__Task__
Quote the items from the line with "Find the location of a particular element. The" to the line with "legend-series-name: Performance monitoring", both included, with every line reproduced verbatim.

━━━ Stored data ━━━

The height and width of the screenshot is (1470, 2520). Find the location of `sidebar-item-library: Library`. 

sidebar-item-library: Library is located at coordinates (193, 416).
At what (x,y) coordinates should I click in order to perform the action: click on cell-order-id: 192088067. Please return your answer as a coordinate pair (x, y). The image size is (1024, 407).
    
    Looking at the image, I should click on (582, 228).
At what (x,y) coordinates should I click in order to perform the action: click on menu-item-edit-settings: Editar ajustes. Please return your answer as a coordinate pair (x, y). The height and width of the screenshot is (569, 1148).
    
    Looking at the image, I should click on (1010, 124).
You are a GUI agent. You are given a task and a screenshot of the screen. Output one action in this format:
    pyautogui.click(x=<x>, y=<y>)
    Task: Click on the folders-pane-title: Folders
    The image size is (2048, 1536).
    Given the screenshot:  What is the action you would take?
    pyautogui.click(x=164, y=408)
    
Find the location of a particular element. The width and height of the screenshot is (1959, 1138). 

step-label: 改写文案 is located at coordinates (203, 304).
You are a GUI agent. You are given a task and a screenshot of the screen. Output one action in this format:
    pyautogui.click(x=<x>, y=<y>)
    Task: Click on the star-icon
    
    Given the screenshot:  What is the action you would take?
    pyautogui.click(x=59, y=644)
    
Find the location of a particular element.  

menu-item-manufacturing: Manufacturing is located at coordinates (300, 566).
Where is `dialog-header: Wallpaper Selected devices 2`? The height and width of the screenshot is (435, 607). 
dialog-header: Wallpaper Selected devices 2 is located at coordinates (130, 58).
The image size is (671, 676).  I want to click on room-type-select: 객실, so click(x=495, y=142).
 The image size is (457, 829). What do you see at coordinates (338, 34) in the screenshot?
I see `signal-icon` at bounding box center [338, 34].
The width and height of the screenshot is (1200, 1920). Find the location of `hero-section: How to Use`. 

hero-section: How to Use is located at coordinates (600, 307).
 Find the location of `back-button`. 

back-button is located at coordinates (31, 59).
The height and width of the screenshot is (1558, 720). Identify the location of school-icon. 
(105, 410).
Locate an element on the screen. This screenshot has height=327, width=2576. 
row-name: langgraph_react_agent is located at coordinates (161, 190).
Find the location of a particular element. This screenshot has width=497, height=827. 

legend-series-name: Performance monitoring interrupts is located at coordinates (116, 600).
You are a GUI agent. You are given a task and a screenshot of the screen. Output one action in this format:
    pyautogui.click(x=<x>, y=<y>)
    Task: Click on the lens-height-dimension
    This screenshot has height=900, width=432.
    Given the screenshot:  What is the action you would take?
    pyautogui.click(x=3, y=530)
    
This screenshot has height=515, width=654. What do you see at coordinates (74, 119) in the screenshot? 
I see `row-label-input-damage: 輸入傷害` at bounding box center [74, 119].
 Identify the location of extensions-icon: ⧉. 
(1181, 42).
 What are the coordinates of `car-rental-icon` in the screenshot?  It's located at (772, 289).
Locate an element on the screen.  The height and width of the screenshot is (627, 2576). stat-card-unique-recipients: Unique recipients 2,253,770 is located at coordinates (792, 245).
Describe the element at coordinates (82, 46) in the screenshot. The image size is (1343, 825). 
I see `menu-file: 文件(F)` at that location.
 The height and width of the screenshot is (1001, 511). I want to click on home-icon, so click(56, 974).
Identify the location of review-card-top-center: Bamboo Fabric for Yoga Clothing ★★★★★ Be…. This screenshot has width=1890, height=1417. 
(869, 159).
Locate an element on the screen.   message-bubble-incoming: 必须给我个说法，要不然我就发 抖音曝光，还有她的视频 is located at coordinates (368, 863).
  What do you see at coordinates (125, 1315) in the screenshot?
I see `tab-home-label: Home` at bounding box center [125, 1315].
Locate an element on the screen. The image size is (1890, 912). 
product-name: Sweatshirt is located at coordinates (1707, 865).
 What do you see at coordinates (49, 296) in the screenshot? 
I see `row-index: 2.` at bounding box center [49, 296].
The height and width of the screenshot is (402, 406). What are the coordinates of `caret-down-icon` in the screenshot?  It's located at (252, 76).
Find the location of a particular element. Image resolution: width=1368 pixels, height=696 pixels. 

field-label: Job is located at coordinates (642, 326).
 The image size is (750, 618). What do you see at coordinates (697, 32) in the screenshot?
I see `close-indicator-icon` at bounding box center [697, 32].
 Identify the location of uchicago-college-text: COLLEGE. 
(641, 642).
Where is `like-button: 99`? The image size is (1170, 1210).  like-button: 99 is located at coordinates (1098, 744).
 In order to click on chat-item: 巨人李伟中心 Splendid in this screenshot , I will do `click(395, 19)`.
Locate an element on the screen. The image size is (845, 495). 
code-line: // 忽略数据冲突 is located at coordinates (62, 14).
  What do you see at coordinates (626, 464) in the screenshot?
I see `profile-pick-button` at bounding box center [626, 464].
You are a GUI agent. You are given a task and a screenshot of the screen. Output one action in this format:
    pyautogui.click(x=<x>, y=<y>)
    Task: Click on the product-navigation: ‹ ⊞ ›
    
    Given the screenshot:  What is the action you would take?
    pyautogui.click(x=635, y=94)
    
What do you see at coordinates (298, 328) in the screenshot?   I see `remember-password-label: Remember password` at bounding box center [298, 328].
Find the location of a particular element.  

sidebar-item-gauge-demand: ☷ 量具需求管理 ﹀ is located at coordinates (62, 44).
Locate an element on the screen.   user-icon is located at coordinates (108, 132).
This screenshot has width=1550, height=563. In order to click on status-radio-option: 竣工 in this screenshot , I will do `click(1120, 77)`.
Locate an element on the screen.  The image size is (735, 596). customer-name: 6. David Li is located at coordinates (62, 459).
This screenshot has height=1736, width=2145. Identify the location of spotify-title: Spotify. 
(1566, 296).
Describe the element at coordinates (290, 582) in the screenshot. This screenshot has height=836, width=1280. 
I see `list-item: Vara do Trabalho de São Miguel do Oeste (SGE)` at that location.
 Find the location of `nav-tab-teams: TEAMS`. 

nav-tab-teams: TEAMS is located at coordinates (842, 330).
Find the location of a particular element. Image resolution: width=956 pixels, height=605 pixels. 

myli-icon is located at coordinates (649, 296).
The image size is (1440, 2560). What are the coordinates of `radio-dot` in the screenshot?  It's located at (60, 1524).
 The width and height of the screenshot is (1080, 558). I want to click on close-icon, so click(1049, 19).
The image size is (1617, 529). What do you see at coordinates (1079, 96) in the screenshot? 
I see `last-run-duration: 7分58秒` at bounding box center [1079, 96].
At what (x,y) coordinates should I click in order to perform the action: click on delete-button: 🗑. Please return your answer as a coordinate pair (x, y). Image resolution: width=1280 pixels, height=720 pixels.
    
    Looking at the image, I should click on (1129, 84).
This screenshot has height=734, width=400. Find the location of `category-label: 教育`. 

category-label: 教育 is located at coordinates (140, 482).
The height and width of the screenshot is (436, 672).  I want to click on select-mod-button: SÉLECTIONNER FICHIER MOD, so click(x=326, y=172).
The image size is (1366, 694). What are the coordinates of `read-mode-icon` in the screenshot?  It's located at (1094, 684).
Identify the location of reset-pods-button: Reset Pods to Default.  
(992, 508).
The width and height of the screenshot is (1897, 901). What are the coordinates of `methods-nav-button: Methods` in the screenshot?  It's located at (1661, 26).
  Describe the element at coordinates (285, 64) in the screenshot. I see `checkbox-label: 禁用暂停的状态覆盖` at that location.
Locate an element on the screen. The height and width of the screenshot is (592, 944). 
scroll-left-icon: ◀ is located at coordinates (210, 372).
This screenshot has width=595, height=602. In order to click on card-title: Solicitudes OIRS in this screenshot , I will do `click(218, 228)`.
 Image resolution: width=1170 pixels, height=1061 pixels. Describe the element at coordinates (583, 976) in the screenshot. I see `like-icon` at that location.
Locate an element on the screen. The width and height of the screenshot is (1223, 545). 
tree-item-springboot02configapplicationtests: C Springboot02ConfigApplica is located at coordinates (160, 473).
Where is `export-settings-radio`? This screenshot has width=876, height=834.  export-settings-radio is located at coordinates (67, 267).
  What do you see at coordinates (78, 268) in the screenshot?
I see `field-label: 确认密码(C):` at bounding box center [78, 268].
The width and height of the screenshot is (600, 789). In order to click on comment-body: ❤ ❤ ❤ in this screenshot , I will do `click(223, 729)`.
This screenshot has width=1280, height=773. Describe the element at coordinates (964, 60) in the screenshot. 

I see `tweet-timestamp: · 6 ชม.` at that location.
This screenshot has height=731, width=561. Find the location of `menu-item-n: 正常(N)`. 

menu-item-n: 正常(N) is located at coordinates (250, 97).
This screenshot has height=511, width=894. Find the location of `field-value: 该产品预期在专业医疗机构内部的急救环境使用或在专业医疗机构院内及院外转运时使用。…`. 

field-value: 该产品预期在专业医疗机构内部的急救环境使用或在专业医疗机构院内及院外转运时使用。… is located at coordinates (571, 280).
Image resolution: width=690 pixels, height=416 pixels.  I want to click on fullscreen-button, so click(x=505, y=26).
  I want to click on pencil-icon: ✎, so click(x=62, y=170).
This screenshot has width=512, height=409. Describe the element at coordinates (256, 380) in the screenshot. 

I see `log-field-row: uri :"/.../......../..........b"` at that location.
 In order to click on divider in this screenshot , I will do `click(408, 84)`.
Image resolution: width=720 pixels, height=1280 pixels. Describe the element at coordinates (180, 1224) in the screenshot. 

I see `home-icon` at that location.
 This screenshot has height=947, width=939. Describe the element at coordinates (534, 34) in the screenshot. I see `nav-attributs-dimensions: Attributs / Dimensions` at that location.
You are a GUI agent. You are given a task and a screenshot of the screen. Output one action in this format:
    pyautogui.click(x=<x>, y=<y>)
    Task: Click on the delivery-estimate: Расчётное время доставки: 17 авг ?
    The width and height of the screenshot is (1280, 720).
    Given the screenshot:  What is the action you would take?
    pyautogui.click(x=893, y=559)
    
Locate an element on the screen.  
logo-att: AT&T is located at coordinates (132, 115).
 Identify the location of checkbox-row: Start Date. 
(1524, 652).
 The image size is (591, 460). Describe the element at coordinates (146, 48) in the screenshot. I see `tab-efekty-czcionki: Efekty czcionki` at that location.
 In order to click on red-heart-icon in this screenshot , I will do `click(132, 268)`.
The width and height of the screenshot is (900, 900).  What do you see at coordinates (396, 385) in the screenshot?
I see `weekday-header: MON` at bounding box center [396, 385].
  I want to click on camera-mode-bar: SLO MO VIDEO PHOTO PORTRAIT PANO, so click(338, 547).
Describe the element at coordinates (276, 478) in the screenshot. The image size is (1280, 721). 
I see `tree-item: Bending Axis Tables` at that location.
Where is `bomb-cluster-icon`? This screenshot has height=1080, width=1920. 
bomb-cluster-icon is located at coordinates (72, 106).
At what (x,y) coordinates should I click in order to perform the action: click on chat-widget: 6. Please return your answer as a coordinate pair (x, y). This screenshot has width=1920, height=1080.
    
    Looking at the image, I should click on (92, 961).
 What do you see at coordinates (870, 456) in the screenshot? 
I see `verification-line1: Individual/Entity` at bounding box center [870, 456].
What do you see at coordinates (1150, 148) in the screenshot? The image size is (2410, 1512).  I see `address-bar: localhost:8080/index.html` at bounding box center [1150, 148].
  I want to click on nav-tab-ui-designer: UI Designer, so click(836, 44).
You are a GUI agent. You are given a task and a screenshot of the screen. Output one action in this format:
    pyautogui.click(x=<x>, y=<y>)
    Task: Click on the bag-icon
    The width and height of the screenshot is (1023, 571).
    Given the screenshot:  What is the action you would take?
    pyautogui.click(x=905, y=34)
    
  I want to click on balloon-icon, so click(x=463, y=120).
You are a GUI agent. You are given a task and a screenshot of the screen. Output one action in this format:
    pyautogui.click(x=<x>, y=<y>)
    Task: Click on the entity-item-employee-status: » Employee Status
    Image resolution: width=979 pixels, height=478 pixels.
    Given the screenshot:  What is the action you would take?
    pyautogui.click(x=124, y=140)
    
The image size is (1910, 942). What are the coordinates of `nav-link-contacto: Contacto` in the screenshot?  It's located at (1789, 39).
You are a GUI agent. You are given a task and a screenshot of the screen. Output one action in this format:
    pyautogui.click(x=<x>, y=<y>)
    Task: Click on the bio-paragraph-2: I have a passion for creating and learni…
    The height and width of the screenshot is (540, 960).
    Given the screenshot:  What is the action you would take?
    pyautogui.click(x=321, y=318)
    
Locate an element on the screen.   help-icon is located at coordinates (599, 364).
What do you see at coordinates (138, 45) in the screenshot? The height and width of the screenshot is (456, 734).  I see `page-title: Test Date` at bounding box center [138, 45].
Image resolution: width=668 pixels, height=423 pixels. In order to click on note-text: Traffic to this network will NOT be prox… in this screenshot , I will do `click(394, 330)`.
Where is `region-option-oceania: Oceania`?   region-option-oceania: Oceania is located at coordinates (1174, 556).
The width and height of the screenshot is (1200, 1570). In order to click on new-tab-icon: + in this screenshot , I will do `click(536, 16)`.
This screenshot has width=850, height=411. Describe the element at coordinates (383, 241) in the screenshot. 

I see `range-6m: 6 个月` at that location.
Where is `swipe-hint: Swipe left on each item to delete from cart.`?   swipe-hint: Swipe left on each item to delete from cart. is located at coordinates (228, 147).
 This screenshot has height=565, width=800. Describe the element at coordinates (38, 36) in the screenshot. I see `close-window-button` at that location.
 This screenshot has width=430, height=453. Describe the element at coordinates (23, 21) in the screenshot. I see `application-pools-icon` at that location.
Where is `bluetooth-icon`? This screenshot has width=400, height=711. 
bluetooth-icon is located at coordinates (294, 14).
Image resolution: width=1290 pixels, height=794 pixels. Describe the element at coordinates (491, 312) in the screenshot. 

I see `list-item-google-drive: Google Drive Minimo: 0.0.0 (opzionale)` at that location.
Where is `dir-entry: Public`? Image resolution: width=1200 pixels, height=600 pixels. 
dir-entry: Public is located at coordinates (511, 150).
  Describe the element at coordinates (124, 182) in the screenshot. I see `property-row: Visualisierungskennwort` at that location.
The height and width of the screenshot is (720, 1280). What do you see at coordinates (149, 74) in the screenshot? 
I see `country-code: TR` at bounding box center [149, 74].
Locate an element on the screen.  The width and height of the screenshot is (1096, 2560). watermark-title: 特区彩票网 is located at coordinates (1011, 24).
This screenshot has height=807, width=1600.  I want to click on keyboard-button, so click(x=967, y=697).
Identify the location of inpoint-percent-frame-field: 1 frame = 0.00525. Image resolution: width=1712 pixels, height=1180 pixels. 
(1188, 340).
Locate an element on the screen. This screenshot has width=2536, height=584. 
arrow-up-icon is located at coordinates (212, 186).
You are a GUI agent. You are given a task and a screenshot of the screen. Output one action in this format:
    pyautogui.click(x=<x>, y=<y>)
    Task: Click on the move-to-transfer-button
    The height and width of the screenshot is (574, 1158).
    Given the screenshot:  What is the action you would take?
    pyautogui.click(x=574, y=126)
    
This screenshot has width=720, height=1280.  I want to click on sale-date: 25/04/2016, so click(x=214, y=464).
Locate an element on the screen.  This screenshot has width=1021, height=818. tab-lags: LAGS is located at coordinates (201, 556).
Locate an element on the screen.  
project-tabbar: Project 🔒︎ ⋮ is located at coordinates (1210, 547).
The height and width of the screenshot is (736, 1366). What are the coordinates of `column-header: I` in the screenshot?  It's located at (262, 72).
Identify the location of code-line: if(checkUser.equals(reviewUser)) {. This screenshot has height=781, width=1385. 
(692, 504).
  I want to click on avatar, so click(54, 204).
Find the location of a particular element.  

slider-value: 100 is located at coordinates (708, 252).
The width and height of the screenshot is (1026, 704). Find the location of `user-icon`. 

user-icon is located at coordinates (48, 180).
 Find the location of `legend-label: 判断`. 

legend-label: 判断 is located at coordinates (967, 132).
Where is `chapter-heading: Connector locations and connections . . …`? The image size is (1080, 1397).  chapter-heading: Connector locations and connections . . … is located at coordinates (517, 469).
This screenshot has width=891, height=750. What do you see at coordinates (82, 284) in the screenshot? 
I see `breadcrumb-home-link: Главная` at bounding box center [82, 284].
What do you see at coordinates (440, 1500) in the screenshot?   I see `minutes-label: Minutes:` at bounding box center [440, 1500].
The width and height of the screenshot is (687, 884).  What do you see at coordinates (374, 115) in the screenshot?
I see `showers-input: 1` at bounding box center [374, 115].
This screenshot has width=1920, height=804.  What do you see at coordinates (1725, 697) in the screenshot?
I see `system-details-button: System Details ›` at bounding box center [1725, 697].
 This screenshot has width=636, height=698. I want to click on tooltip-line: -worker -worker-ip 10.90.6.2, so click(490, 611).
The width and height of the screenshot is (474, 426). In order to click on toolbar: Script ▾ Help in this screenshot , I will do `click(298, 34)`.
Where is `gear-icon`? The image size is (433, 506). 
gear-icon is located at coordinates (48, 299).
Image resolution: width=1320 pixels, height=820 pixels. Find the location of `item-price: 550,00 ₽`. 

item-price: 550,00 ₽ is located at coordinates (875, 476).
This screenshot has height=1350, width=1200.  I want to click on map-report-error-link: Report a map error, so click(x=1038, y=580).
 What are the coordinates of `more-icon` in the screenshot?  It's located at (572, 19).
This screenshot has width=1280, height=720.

━━━

__Reply__
Find the location of a particular element. The width and height of the screenshot is (1959, 1138). 

step-label: 改写文案 is located at coordinates (203, 304).
You are a GUI agent. You are given a task and a screenshot of the screen. Output one action in this format:
    pyautogui.click(x=<x>, y=<y>)
    Task: Click on the star-icon
    
    Given the screenshot:  What is the action you would take?
    pyautogui.click(x=59, y=644)
    
Find the location of a particular element.  

menu-item-manufacturing: Manufacturing is located at coordinates (300, 566).
Where is `dialog-header: Wallpaper Selected devices 2`? The height and width of the screenshot is (435, 607). 
dialog-header: Wallpaper Selected devices 2 is located at coordinates (130, 58).
The image size is (671, 676).  I want to click on room-type-select: 객실, so click(x=495, y=142).
 The image size is (457, 829). What do you see at coordinates (338, 34) in the screenshot?
I see `signal-icon` at bounding box center [338, 34].
The width and height of the screenshot is (1200, 1920). Find the location of `hero-section: How to Use`. 

hero-section: How to Use is located at coordinates (600, 307).
 Find the location of `back-button`. 

back-button is located at coordinates (31, 59).
The height and width of the screenshot is (1558, 720). Identify the location of school-icon. 
(105, 410).
Locate an element on the screen. This screenshot has height=327, width=2576. 
row-name: langgraph_react_agent is located at coordinates (161, 190).
Find the location of a particular element. This screenshot has width=497, height=827. 

legend-series-name: Performance monitoring interrupts is located at coordinates (116, 600).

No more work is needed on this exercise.